[TASK GOAL]:
Find the line that contains "You are a computer-use agent. Viewport: 1209px"; then retype it and each line after it, exactly, through the final line of the data below.
-------
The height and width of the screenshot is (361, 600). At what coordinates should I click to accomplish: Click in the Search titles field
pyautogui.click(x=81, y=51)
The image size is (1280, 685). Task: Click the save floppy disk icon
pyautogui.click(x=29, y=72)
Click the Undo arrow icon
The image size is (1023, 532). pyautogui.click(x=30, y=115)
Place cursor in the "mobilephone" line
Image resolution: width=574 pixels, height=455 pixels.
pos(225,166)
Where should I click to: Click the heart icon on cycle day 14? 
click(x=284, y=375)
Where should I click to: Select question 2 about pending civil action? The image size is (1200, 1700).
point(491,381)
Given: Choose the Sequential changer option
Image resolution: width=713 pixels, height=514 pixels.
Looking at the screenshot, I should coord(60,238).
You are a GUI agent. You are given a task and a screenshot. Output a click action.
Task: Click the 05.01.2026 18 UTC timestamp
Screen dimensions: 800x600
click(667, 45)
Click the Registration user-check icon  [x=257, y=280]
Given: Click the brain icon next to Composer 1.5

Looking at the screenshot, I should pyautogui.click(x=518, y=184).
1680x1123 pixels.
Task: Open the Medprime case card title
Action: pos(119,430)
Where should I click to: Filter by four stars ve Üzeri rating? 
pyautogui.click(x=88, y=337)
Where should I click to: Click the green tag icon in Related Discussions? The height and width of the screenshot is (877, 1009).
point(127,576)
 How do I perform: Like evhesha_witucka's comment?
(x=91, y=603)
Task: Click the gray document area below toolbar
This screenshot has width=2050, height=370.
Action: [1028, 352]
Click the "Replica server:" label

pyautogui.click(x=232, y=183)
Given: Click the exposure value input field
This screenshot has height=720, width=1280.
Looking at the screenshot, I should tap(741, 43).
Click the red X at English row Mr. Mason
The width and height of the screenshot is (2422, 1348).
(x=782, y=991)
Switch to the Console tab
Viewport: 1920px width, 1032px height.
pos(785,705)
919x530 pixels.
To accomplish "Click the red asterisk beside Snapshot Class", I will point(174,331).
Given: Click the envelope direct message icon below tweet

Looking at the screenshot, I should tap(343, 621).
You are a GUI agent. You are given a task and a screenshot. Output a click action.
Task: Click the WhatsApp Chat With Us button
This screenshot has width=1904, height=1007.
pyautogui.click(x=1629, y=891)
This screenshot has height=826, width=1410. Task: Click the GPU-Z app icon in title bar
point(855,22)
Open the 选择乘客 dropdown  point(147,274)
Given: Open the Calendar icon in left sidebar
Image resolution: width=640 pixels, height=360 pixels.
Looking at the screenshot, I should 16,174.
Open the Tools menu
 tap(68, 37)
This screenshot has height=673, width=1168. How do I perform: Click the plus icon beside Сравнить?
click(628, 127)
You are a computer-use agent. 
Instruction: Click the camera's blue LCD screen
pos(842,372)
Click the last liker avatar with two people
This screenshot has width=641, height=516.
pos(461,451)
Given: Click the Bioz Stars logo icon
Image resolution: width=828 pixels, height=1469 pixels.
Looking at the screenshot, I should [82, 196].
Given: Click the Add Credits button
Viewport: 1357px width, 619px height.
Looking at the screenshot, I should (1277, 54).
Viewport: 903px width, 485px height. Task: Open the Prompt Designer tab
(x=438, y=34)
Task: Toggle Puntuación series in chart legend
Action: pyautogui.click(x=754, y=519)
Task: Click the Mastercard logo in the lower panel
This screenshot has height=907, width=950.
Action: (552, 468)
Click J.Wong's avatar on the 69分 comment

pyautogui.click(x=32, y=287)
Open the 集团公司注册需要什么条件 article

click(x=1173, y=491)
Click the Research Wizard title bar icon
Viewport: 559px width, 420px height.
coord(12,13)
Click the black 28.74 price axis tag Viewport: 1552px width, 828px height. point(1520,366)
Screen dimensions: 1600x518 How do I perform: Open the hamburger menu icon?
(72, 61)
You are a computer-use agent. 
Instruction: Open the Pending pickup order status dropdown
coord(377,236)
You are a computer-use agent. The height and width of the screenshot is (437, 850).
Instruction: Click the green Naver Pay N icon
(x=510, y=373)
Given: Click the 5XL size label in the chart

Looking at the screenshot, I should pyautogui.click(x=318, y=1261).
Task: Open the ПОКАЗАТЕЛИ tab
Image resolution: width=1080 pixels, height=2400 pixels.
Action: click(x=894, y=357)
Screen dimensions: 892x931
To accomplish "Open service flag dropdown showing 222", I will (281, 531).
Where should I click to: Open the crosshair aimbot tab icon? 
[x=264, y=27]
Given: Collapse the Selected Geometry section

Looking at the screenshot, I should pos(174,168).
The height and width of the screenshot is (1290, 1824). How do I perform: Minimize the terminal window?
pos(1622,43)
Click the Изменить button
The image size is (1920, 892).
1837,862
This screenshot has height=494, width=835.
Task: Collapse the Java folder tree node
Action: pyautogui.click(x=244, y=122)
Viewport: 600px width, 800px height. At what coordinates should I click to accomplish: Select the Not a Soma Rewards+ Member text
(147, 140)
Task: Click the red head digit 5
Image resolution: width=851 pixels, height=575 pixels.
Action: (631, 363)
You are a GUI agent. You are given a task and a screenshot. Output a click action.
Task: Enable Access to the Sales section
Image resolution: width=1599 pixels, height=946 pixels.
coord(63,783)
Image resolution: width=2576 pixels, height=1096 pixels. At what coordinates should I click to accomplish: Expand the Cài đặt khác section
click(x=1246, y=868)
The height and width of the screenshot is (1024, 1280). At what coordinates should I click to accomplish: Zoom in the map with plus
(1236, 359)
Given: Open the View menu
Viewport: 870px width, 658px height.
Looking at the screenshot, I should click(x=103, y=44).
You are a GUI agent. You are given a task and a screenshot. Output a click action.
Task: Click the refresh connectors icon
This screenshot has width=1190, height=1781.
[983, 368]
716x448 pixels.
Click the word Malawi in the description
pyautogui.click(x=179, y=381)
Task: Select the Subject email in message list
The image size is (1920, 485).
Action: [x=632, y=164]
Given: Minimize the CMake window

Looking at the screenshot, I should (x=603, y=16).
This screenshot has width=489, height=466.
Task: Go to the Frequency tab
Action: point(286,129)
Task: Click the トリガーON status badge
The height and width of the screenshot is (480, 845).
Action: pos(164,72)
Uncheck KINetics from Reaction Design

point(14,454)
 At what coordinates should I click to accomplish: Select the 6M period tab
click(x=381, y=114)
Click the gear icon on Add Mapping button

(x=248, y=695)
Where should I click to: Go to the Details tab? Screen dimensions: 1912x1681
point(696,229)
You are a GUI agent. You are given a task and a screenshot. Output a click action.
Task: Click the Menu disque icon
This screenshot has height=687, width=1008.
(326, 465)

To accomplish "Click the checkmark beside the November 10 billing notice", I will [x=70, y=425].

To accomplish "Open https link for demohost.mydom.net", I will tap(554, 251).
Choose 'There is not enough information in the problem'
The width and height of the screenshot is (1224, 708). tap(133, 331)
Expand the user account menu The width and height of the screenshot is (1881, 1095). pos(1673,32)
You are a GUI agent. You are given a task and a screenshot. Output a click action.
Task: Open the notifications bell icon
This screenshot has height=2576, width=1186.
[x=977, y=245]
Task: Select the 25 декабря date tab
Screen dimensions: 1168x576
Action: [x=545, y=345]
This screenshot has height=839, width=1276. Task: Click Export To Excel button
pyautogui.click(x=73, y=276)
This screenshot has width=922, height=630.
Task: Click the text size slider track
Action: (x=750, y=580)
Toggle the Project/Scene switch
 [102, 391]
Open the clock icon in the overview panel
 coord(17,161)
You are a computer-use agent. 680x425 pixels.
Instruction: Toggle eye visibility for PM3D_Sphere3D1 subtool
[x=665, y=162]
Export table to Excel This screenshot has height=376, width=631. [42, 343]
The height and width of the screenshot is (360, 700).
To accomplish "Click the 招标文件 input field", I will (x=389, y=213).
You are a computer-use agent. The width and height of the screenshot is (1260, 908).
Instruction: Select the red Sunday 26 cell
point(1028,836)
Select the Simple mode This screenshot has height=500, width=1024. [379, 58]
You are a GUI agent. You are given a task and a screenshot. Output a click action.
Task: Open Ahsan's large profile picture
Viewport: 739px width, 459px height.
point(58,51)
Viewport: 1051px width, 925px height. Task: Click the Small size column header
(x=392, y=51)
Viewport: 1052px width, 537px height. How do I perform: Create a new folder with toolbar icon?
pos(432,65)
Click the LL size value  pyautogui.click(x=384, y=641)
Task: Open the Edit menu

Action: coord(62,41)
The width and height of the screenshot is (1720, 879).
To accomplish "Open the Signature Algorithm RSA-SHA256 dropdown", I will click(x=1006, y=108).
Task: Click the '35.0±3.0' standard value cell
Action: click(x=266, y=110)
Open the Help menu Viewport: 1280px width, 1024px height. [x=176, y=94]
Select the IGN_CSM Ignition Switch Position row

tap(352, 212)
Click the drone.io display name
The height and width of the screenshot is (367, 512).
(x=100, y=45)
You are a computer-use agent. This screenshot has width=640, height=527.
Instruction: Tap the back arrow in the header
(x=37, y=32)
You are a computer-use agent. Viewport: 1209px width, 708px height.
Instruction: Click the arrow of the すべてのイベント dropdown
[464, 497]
-------
[ANSWER TO THIS EXERCISE]:
You are a computer-use agent. Viewport: 1209px width, 708px height.
Instruction: Click the arrow of the すべてのイベント dropdown
[464, 497]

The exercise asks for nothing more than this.